Please list every line of the rows below that contains the word "should", copying each line in full. Case counts.

BEGIN Exercise data

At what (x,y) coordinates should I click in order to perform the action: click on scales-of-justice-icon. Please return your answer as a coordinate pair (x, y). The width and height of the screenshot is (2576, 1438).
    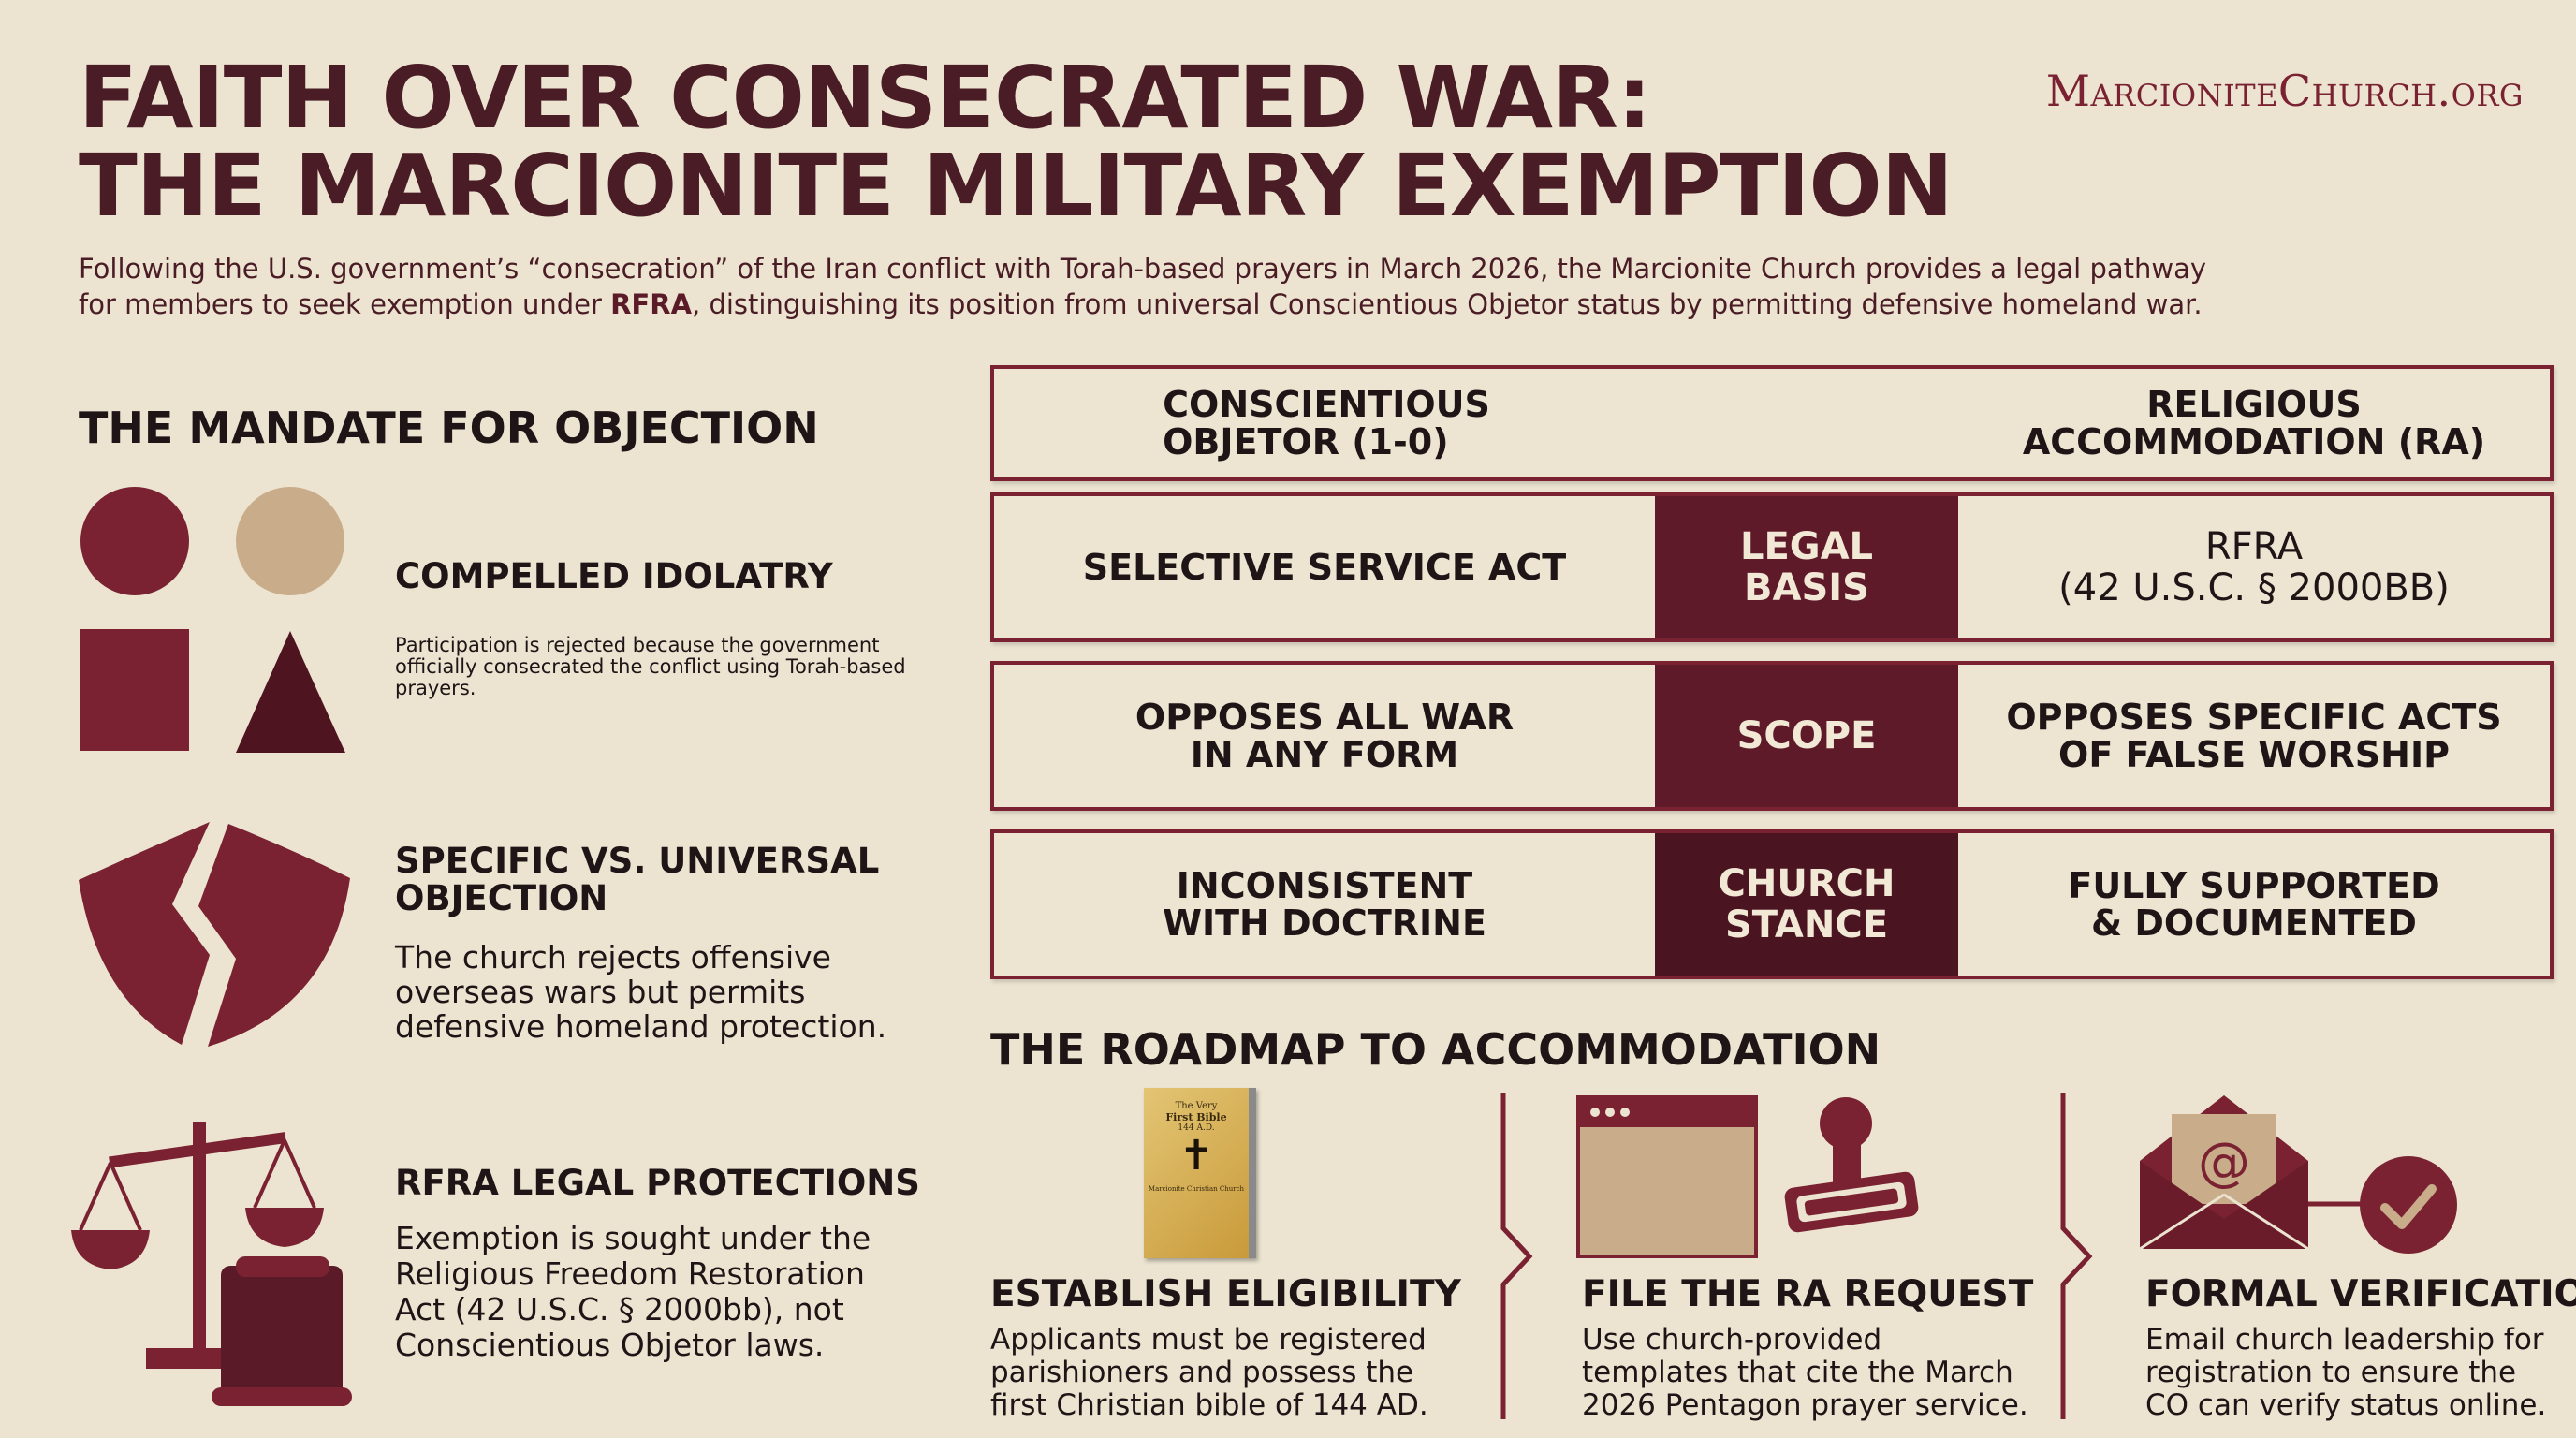
    Looking at the image, I should click on (212, 1264).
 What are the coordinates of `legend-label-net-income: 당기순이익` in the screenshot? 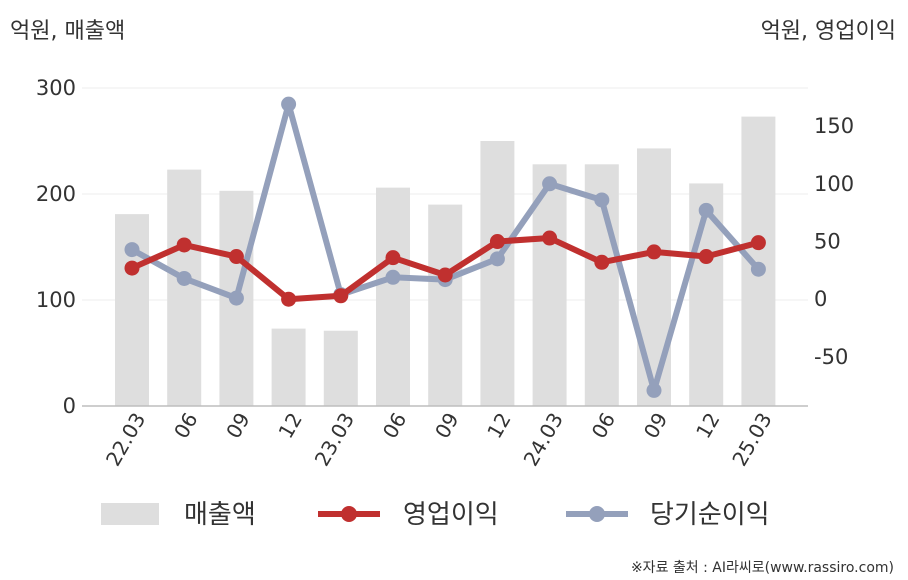 It's located at (710, 515).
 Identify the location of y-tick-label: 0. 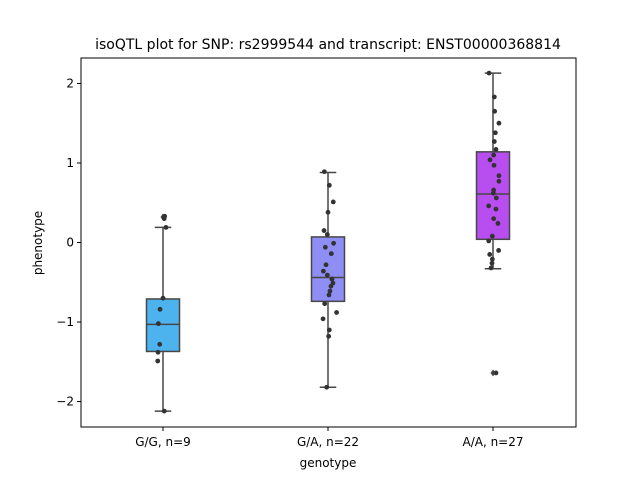
(70, 243).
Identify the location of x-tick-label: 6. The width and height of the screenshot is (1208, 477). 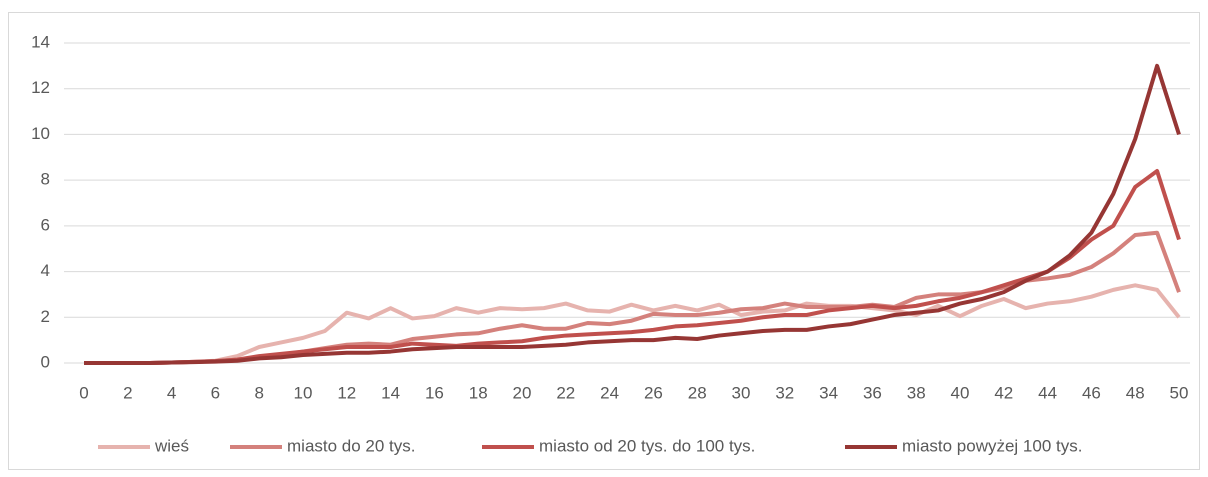
(216, 392).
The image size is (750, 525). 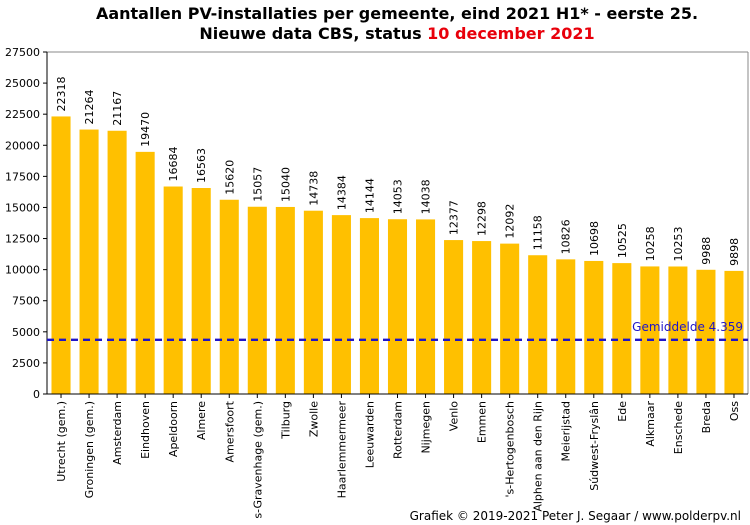 I want to click on category-label: Alphen aan den Rijn, so click(x=538, y=456).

END Exercise data

Task output:
At what (x,y) coordinates should I click in order to perform the action: click on scales-of-justice-icon. Please return your answer as a coordinate pair (x, y). The width and height of the screenshot is (2576, 1438).
    Looking at the image, I should click on (212, 1264).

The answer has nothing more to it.